United States Senator
December 1, 2009
Statement Of Senator Patrick Leahy (D-Vt.),
Chairman, Senate Judiciary Committee
Hearing On The Nomination Of O. Rogeriee Thompson
December 1, 2009
Today the Senate Judiciary Committee hears from Justice O. Rogeriee Thompson. Justice Thompson is a respected judge in Rhode Island who has been nominated by President Obama to the United States Court of Appeals for the First Circuit. She has the support of both of her highly-respected home state Senators.
In 1988, Justice Thompson became the first African-American woman judge in the history of the Rhode Island state courts. Now, more than 20 years later, if approved by the Senate, she will become the first African-American judge, and only the second woman, to serve on the First Circuit. Justice Thompson has talked about the incredible story of her lineage and the historical barriers that her family has overcome. She continues in this great tradition.
She has twice been appointed by Republican governors. At her 1997 swearing-in ceremony, becoming the first African-American woman judge to sit on the state's highest trial court, Justice Thompson told the crowd, "I accept [this] place in history with pride and with honor, but . . . the fact that I am the only one means we have work yet to do [in] broadening the scope of the bench."
This nomination can be considered and confirmed before the end of the year. Recently the Senate showed what it can do when we work in good faith. It should not take weeks for the Judiciary Committee to report nominations, and additional weeks and months before Republicans allow nominations to be considered by the Senate. We have shown what we can do. The Senate took final action on the nominations of Judge Christina Reiss of Vermont and Judge Abdul Kallon of Alabama just 17 days after their hearing. That prompt action by the Senate demonstrates what can be done when we work together. Following the model we established for Judges Reiss and Kallon, the Senate should be able to consider and confirm the nomination of Justice Thompson by the third week in December and certainly before the end of this session of Congress.
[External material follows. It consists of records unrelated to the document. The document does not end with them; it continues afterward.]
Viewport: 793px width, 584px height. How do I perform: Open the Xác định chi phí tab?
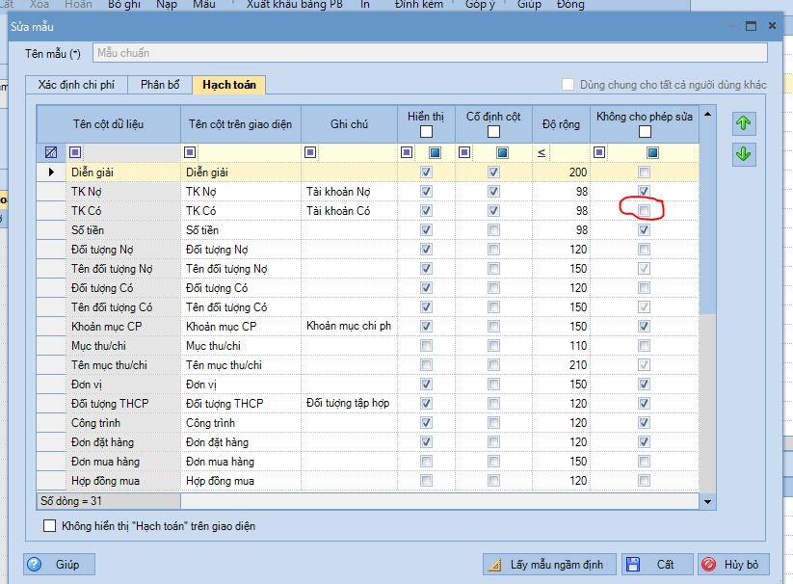click(76, 85)
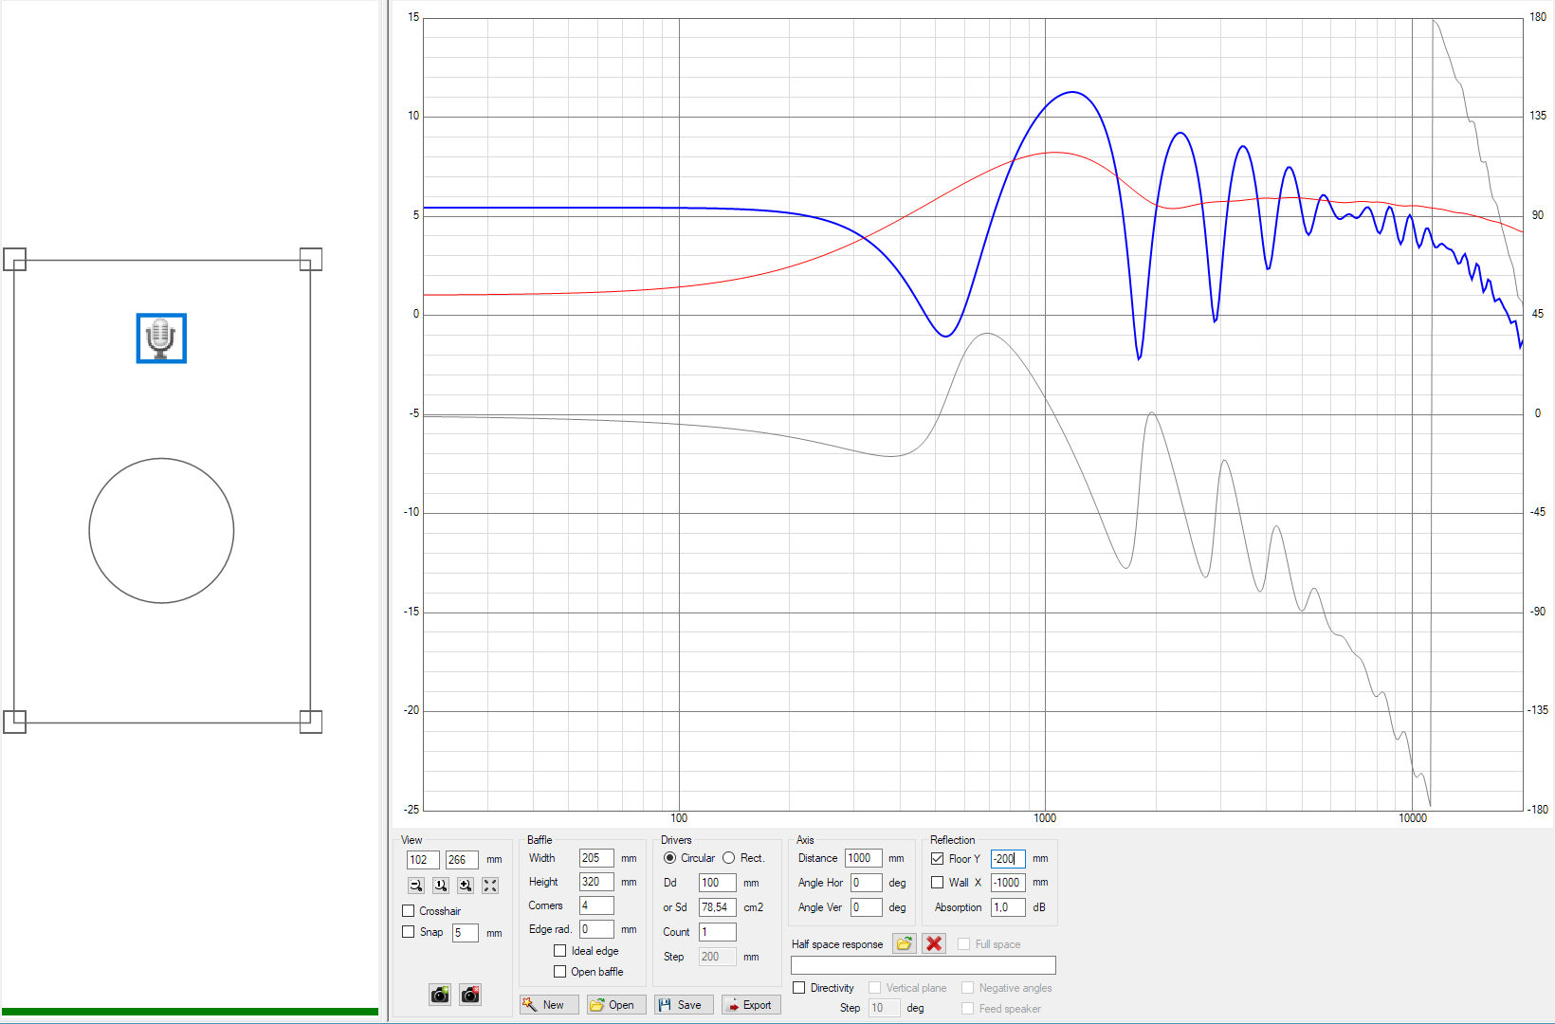The width and height of the screenshot is (1555, 1024).
Task: Enable the Open baffle checkbox
Action: pyautogui.click(x=560, y=972)
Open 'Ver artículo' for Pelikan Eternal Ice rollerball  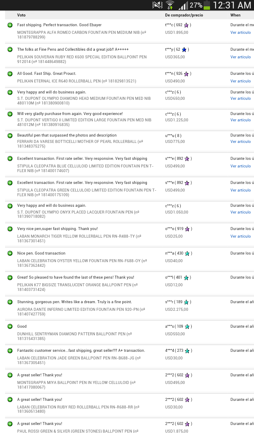[240, 81]
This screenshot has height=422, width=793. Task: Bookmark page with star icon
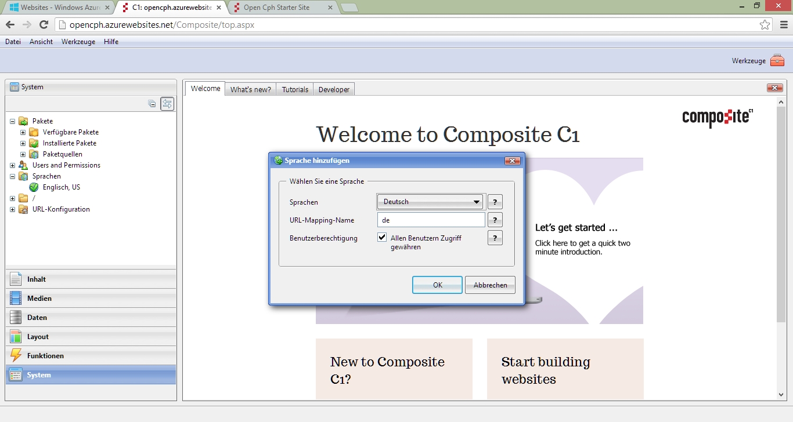click(x=765, y=25)
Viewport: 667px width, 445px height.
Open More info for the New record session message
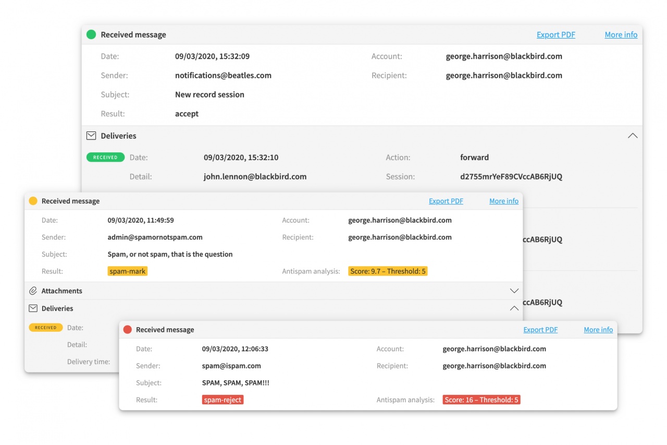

Indeed, the Senate should also be able to confirm all eight of the judicial nominations currently on the Senate Executive Calendar awaiting final action by the Senate, and the additional five judicial listed for Committee votes this week. Acting on these nominations, we can reach a total of 23 Federal circuit and district court confirmations this year. That is short of the total of 28 nominations that a Democratic Senate majority worked to confirm in President Bush's first year in office, 2001, but better than the nine confirmations achieved in the first 11 months of this year.
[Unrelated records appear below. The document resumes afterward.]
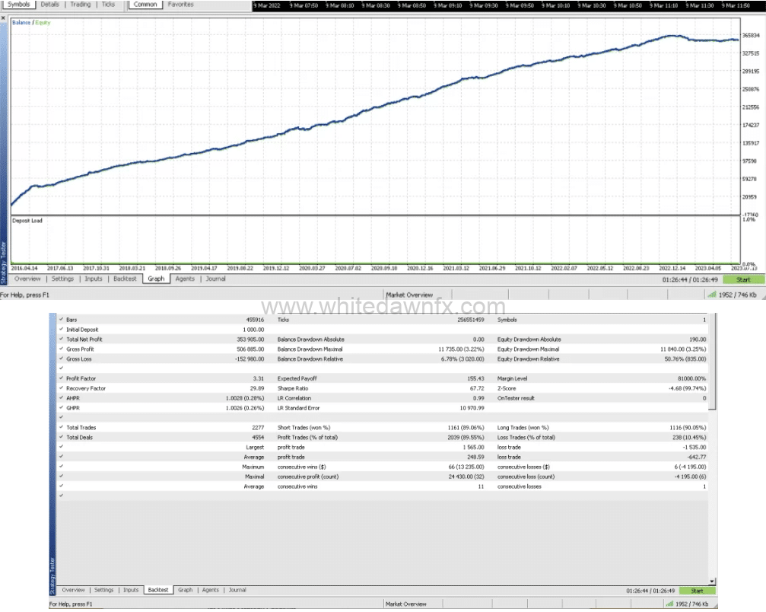Click the scrollbar down arrow in Backtest report
Screen dimensions: 766x612
pyautogui.click(x=712, y=581)
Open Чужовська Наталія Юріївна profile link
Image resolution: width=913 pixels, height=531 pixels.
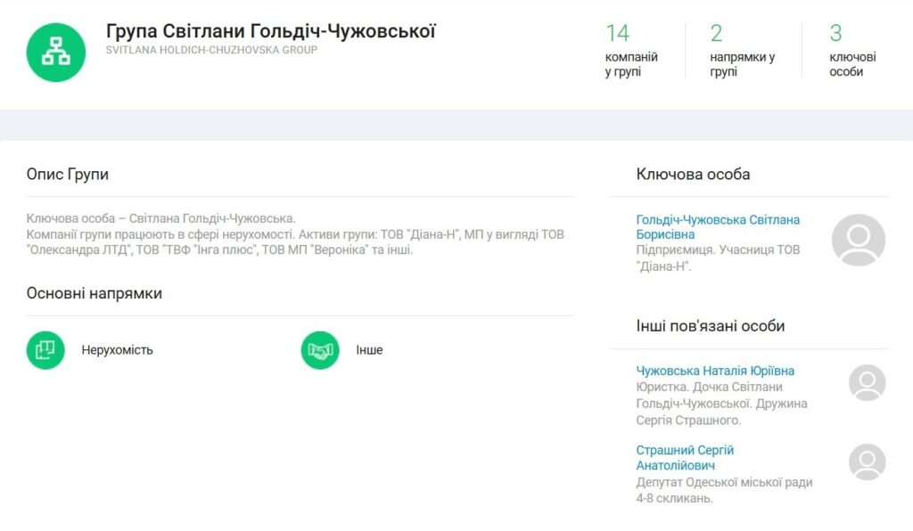click(715, 371)
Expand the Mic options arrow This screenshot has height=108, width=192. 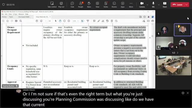pyautogui.click(x=159, y=5)
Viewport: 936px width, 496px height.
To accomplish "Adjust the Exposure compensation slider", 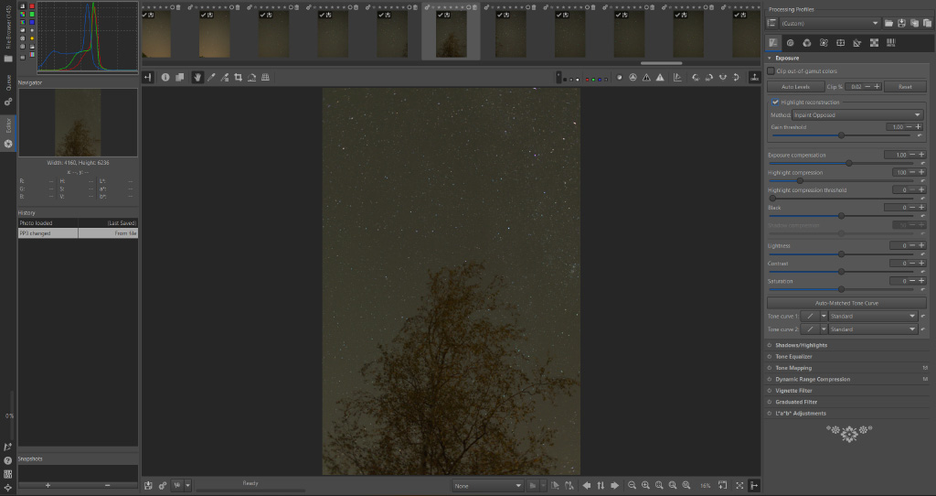I will click(849, 163).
This year we have witnessed unprecedented delays in the consideration of qualified and noncontroversial nominations. We have had to waste weeks seeking time agreements in order to consider nominations that were then confirmed unanimously. We have seen nominees strongly supported by their home state Senators delayed for months and unsuccessfully filibustered. I have been concerned that these actions by the Republican leadership signal their return to their practices in the 1990s, which resulted in more than doubling circuit court vacancies and led to the pocket filibuster of more than 60 of President Clinton's nominees. The crisis they created led to public criticism of their actions by Chief Justice Rehnquist during those years.
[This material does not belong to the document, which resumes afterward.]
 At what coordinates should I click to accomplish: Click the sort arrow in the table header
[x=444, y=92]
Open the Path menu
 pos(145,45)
I hope that instead of withholding consent and threatening filibusters of President Obama's judicial nominees, Senate Republicans will treat the nominees of President Obama fairly. I made sure that we treated President Bush's nominees more fairly than President Clinton's nominees had been treated. In the 17 months that I served as chairman of this Committee during President Bush's first term, the Senate confirmed 100 of his judicial nominations.
During the month of December in 2001, a Democratic-led Senate confirmed 10 of President Bush's judicial nominees to get to a total of 28 that year. We will have to exceed that number this month in order to get to 20 confirmations, or better, to a possible total of 23 this year. I fear that, instead, this year's total will be the lowest in modern history. If Senate Republicans continue their delaying tactics, the total could be as low as that in 1996 when a Republican Senate majority would only allow 17 judicial confirmations all session.
Today, with the scheduled consideration of a judicial nomination at Noon, the Senate will finally move to double-digit confirmations of Federal circuit and district court judges--it will be our tenth confirmation this year. Although there have been nearly 110 judicial vacancies this year on our Federal circuit and district courts around the country, only 10 vacancies have been filled. That is wrong. The American people deserve better.
It has not been for lack of qualified nominees. As I have noted, there are eight nominations awaiting Senate action on the Executive Calendar, and another five who have had their confirmation hearings and are awaiting approval by the Judiciary Committee. The Senate should do better, and could, if Senate Republicans would remove their holds and stop delaying.
During President Bush's last year in office, we reduced judicial vacancies to as low as 34, even though it was a presidential election year. Judicial vacancies have now spiked. There are currently 98 vacancies on our Federal circuit and district courts, and 23 more have already been announced. This is approaching record levels. I know we can do better. The American people deserve better. Justice should not be delayed or denied to any American because of overburdened courts and the lack of Federal judges.